If (i) a Change of Control occurs during the Vesting Period and prior to the
Participant’s Date of Termination, or (ii) a Change of Control occurs after the
Participant’s Retirement, but prior to the Determination Date, then in either
case the Target Number of Units will become fully vested as of the date of such
Change of Control.  For the avoidance of doubt, the provisions of this paragraph
3(d) will apply after the Participant’s Retirement only if the conditions set
forth in paragraph 3(c) have been satisfied in connection with such Retirement.

 

(e)

If (i) the Participant’s Date of Termination occurs during the Vesting Period,
but prior to a Change of Control, as a result of the Participant’s involuntary
Separation from Service without Cause or the Participant’s Separation from
Service for Good Reason (but excluding the Participant’s Retirement if the
conditions in paragraph 3(c) are satisfied in connection with such Retirement),
(ii) a Change of Control then occurs within six months following the
Participant’s Date of Termination, and (iii) the Committee determines that there
is clear evidence that the Participant’s termination of employment was made in
contemplation of the Change of Control, then a number of shares of Stock
(subject to paragraph 5.2(f) of the Plan) be equal to the Target Number of Units
shall be delivered to the Participant on a fully vested basis promptly, but in
no event later than two and one-half months after the end of the calendar year
in which the Change of Control occurs.

 

(f)

Provided material:
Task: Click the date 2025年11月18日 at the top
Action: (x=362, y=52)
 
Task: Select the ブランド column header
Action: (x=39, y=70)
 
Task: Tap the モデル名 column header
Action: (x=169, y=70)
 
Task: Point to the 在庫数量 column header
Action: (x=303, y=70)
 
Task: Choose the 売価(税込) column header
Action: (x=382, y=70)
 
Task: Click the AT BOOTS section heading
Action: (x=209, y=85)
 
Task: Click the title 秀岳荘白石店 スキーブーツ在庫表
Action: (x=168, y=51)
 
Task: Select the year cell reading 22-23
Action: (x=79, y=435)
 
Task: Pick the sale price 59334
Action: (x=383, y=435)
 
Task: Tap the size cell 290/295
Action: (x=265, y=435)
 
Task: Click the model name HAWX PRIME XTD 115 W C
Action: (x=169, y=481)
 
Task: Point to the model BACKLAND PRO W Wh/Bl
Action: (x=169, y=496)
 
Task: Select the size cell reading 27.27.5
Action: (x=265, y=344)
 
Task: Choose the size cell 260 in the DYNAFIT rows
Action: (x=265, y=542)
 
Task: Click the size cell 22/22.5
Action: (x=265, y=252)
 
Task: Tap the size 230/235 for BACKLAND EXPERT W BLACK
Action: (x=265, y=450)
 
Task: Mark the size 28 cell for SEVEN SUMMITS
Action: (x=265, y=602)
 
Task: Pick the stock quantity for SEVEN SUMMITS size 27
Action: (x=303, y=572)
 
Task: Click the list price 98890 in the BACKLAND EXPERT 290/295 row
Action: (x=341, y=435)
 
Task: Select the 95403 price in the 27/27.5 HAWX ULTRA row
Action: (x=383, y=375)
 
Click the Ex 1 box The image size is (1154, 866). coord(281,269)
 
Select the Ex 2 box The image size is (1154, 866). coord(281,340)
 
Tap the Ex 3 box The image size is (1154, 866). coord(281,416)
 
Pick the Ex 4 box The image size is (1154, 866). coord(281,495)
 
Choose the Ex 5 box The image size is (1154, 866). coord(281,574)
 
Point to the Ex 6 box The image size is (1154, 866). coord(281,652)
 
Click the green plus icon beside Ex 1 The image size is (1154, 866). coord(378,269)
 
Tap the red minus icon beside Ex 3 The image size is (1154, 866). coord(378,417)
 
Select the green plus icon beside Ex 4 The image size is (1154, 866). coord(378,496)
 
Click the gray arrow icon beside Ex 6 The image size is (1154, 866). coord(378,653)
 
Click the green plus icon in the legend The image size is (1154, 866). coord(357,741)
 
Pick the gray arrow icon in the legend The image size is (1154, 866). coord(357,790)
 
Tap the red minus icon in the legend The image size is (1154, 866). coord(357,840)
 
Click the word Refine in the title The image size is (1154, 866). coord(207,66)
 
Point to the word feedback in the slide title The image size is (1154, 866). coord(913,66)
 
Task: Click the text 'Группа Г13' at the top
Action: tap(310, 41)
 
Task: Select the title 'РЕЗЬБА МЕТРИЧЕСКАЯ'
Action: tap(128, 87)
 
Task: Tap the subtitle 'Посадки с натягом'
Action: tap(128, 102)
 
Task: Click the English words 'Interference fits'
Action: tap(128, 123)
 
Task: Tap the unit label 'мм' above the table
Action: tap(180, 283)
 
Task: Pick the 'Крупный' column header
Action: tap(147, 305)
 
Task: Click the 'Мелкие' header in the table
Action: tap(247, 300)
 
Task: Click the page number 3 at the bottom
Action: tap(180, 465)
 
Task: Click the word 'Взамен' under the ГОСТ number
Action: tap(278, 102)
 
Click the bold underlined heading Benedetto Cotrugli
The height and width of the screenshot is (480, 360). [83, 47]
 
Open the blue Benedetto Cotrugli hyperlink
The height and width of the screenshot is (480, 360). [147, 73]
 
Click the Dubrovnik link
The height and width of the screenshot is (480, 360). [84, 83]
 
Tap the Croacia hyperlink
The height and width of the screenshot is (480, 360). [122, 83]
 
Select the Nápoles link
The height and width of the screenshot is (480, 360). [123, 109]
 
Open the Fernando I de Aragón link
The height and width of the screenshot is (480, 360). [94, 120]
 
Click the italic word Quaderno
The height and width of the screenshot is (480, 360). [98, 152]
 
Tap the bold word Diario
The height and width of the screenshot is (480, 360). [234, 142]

Your instructions: Retype the passage of the change-of-control provisions above from "If (i) a Change" up to and including "with such Retirement.".

Solution to the exercise:
If (i) a Change of Control occurs during the Vesting Period and prior to the
Participant’s Date of Termination, or (ii) a Change of Control occurs after the
Participant’s Retirement, but prior to the Determination Date, then in either
case the Target Number of Units will become fully vested as of the date of such
Change of Control.  For the avoidance of doubt, the provisions of this paragraph
3(d) will apply after the Participant’s Retirement only if the conditions set
forth in paragraph 3(c) have been satisfied in connection with such Retirement.